WHAT YOU NEED TO DO:
Omit the pictures and extract only the lines from the line containing "Where should I" to the end of the material, each exactly as written.

_ _ _ _

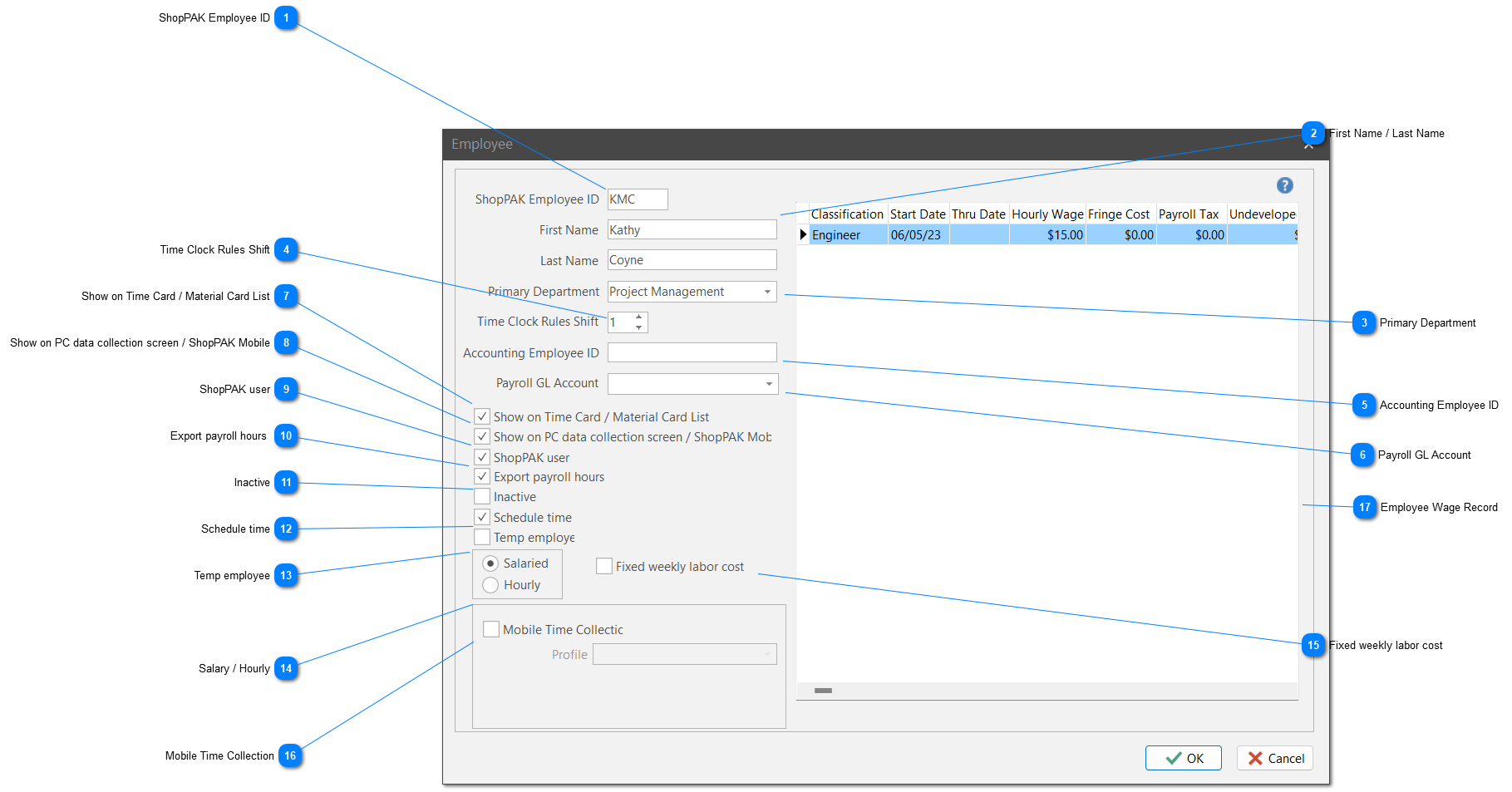The width and height of the screenshot is (1512, 792).
Task: Click annotation marker number 1
Action: (x=286, y=17)
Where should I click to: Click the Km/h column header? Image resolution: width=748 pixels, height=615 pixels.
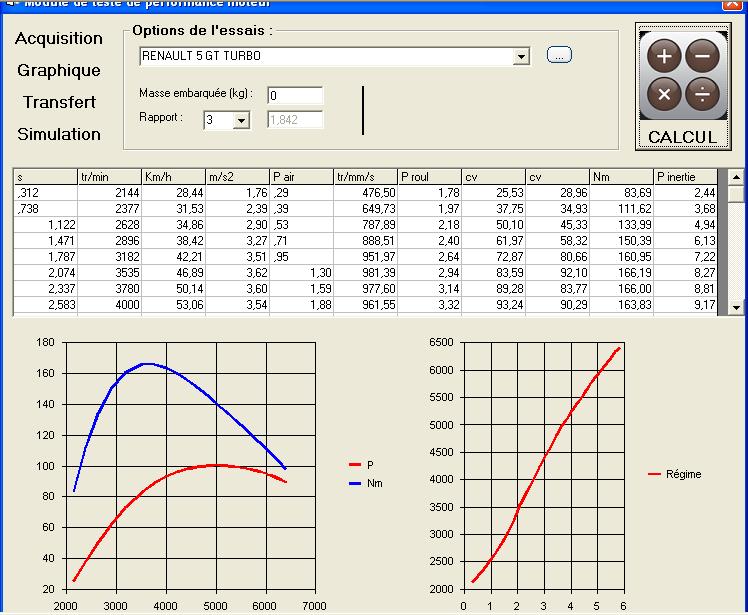click(173, 177)
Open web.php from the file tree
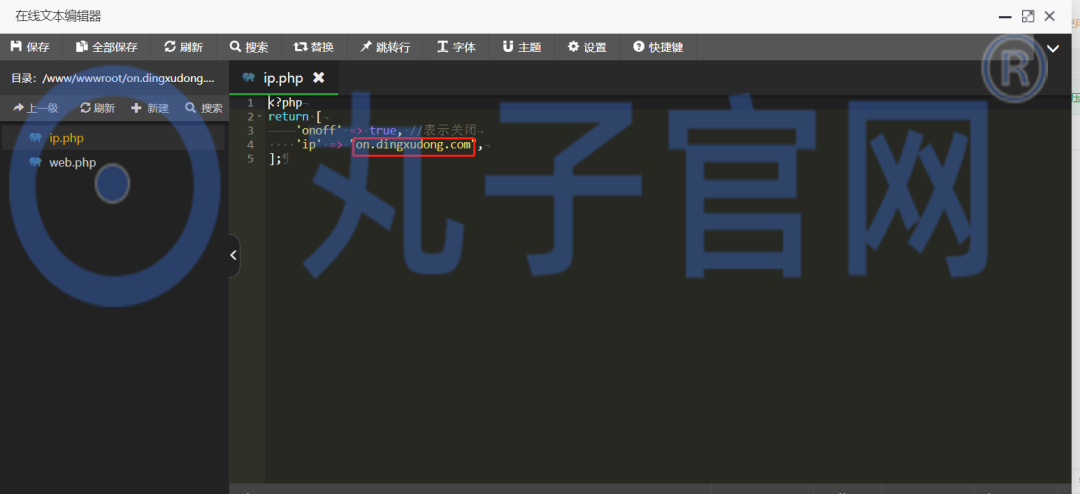Screen dimensions: 1080x494 [x=72, y=162]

_ _ _ _

SOLUTION FOR THIS PROBLEM:
Where should I click to: Click the Km/h column header? Image resolution: width=748 pixels, height=615 pixels.
click(173, 177)
Open web.php from the file tree
Screen dimensions: 1080x494 [x=72, y=162]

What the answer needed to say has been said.